Go through the listing below and list every line with "computer".

Dataset records:
-*-*-

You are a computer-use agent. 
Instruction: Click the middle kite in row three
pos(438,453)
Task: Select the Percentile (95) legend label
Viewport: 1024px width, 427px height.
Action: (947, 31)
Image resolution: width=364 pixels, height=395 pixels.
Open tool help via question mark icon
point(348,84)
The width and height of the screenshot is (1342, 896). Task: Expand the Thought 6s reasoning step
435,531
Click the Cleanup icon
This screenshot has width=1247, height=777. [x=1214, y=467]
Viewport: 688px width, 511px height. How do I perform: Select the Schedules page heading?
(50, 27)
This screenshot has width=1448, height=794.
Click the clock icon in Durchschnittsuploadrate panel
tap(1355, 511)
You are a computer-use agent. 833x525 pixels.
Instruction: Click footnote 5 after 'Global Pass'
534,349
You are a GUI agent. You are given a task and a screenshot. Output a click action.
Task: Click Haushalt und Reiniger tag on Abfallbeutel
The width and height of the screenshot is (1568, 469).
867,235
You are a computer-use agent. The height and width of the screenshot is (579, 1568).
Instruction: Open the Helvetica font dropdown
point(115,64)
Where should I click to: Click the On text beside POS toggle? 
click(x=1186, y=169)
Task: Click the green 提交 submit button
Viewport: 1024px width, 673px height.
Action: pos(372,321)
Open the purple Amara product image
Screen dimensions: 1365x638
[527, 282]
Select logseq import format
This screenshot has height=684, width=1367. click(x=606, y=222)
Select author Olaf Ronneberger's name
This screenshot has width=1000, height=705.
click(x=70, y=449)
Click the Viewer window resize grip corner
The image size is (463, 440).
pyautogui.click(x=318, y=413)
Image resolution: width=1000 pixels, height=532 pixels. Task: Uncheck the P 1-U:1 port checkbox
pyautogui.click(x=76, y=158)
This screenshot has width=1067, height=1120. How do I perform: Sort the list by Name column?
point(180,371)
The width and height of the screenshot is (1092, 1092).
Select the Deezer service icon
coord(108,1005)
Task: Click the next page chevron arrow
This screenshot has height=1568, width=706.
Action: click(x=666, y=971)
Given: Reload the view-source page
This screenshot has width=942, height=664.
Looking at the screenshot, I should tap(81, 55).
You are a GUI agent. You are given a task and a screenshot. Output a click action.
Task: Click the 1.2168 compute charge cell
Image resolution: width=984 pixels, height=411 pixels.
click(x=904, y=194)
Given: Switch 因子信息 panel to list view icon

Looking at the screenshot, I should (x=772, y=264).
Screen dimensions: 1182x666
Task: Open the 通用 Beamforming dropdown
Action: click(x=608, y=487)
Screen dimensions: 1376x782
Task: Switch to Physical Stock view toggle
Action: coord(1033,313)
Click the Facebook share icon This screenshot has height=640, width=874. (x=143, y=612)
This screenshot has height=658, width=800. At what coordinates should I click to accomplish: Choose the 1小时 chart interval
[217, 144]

-*-*-

Answer:
You are a computer-use agent. 
You are a computer-use agent. 833x525 pixels.
You are a computer-use agent. The height and width of the screenshot is (579, 1568).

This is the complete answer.